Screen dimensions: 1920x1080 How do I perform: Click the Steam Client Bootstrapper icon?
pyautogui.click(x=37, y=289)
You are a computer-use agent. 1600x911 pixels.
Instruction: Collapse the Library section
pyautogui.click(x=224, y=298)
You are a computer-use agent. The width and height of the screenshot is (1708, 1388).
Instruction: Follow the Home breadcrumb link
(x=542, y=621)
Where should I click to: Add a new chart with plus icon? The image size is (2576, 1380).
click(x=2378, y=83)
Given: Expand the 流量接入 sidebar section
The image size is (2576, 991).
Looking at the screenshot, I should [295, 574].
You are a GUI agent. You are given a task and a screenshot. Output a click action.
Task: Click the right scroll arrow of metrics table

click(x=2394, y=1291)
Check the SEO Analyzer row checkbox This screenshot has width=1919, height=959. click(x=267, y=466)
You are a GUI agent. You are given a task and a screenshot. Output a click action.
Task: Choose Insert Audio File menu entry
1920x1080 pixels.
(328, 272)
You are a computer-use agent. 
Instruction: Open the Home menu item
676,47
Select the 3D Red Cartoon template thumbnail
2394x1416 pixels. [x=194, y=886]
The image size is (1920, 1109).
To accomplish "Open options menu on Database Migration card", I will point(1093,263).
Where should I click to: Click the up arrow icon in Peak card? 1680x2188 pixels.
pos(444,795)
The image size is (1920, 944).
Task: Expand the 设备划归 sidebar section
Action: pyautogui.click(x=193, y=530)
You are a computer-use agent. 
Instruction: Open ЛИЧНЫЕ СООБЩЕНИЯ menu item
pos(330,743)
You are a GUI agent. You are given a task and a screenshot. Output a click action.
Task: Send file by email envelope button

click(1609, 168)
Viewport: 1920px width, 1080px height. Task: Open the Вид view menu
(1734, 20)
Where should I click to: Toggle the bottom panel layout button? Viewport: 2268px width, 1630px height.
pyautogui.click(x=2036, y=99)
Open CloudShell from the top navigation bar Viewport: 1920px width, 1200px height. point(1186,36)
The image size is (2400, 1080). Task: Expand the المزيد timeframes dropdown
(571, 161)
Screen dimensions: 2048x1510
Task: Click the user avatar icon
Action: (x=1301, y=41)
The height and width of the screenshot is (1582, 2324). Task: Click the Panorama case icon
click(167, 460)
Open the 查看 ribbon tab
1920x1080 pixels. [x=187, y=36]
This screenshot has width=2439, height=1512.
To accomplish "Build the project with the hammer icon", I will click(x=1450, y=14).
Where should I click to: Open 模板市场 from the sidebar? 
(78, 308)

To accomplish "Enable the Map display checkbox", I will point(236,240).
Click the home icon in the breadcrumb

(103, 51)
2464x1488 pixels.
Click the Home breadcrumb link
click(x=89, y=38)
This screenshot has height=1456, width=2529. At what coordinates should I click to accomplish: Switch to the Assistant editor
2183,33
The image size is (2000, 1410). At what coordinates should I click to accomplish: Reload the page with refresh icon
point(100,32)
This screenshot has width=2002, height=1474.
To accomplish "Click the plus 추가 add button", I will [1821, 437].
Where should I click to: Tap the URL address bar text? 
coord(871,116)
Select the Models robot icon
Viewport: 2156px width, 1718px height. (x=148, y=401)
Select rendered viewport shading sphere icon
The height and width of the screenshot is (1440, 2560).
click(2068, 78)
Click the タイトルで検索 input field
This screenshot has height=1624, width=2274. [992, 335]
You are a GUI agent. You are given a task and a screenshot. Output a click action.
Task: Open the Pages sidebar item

+ + + + +

ASSIGNED TASK: Could you restate every entry verbatim, please?

WRITTEN RESPONSE:
Screen dimensions: 1920x1080 How do I perform: Click the Steam Client Bootstrapper icon?
pyautogui.click(x=37, y=289)
You are a computer-use agent. 1600x911 pixels.
Instruction: Collapse the Library section
pyautogui.click(x=224, y=298)
You are a computer-use agent. The width and height of the screenshot is (1708, 1388).
Instruction: Follow the Home breadcrumb link
(x=542, y=621)
Where should I click to: Add a new chart with plus icon? The image size is (2576, 1380).
click(x=2378, y=83)
Given: Expand the 流量接入 sidebar section
The image size is (2576, 991).
Looking at the screenshot, I should [295, 574].
You are a GUI agent. You are given a task and a screenshot. Output a click action.
Task: Click the right scroll arrow of metrics table

click(x=2394, y=1291)
Check the SEO Analyzer row checkbox This screenshot has width=1919, height=959. click(x=267, y=466)
You are a GUI agent. You are given a task and a screenshot. Output a click action.
Task: Choose Insert Audio File menu entry
1920x1080 pixels.
(328, 272)
You are a computer-use agent. 
Instruction: Open the Home menu item
676,47
Select the 3D Red Cartoon template thumbnail
2394x1416 pixels. [x=194, y=886]
The image size is (1920, 1109).
To accomplish "Open options menu on Database Migration card", I will point(1093,263).
Where should I click to: Click the up arrow icon in Peak card? 1680x2188 pixels.
pos(444,795)
The image size is (1920, 944).
Task: Expand the 设备划归 sidebar section
Action: pyautogui.click(x=193, y=530)
You are a computer-use agent. 
Instruction: Open ЛИЧНЫЕ СООБЩЕНИЯ menu item
pos(330,743)
You are a GUI agent. You are given a task and a screenshot. Output a click action.
Task: Send file by email envelope button

click(1609, 168)
Viewport: 1920px width, 1080px height. Task: Open the Вид view menu
(1734, 20)
Where should I click to: Toggle the bottom panel layout button? Viewport: 2268px width, 1630px height.
pyautogui.click(x=2036, y=99)
Open CloudShell from the top navigation bar Viewport: 1920px width, 1200px height. point(1186,36)
The image size is (2400, 1080). Task: Expand the المزيد timeframes dropdown
(571, 161)
Screen dimensions: 2048x1510
Task: Click the user avatar icon
Action: (x=1301, y=41)
The height and width of the screenshot is (1582, 2324). Task: Click the Panorama case icon
click(167, 460)
Open the 查看 ribbon tab
1920x1080 pixels. [x=187, y=36]
This screenshot has width=2439, height=1512.
To accomplish "Build the project with the hammer icon", I will click(x=1450, y=14).
Where should I click to: Open 模板市场 from the sidebar? 
(78, 308)

To accomplish "Enable the Map display checkbox", I will point(236,240).
Click the home icon in the breadcrumb

(103, 51)
2464x1488 pixels.
Click the Home breadcrumb link
click(x=89, y=38)
This screenshot has height=1456, width=2529. At what coordinates should I click to accomplish: Switch to the Assistant editor
2183,33
The image size is (2000, 1410). At what coordinates should I click to accomplish: Reload the page with refresh icon
point(100,32)
This screenshot has width=2002, height=1474.
To accomplish "Click the plus 추가 add button", I will [1821, 437].
Where should I click to: Tap the URL address bar text? 
coord(871,116)
Select the Models robot icon
Viewport: 2156px width, 1718px height. (x=148, y=401)
Select rendered viewport shading sphere icon
The height and width of the screenshot is (1440, 2560).
click(2068, 78)
Click the タイトルで検索 input field
This screenshot has height=1624, width=2274. [992, 335]
You are a GUI agent. You are given a task and a screenshot. Output a click action.
Task: Open the Pages sidebar item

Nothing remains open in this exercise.